EXERCISE REQUIREMENTS = Reproduce the records below exactly; the images should not appear.

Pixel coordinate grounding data
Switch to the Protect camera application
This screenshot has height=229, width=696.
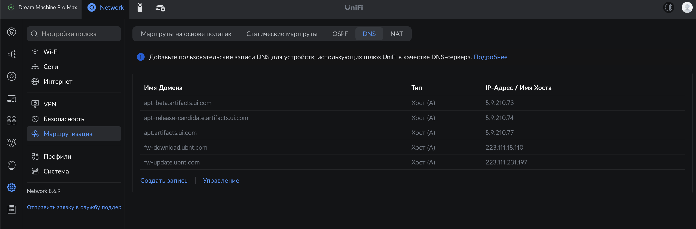point(140,8)
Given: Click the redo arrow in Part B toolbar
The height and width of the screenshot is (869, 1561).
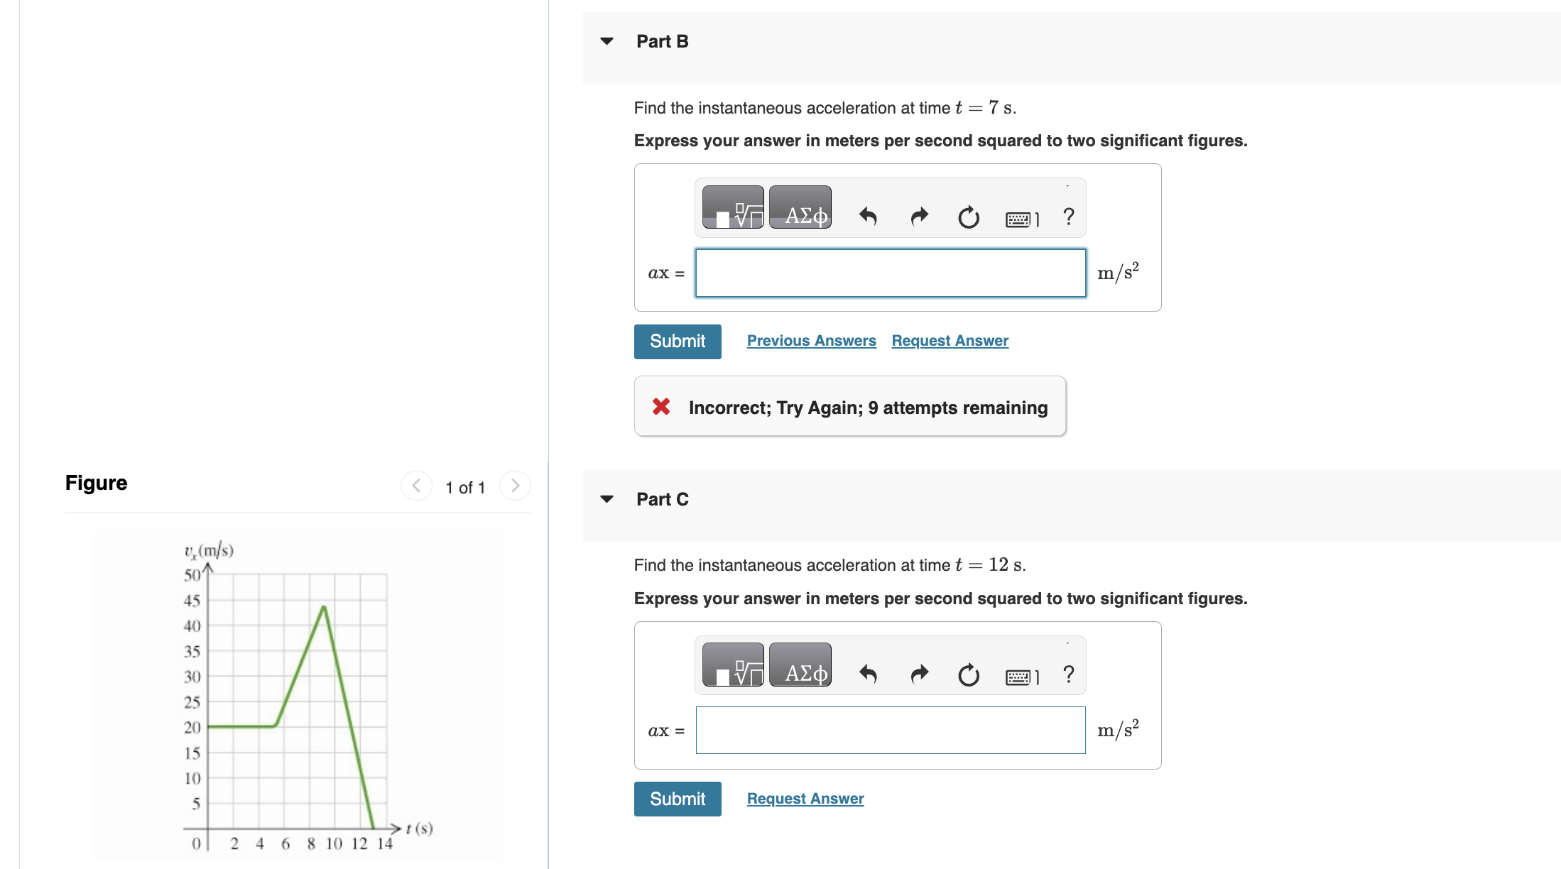Looking at the screenshot, I should pos(918,217).
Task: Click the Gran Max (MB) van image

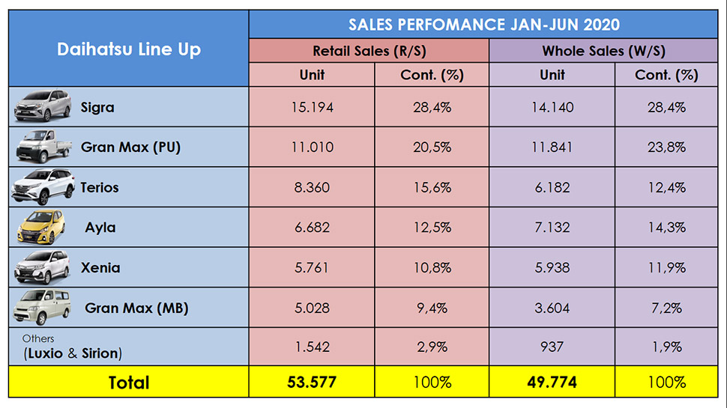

EXERCISE RESULT =
Switch to the Protect camera application
This screenshot has height=229, width=696.
point(140,8)
Given: Click the redo arrow in Part B toolbar
The height and width of the screenshot is (869, 1561).
Looking at the screenshot, I should pos(918,217).
Task: Click the Gran Max (MB) van image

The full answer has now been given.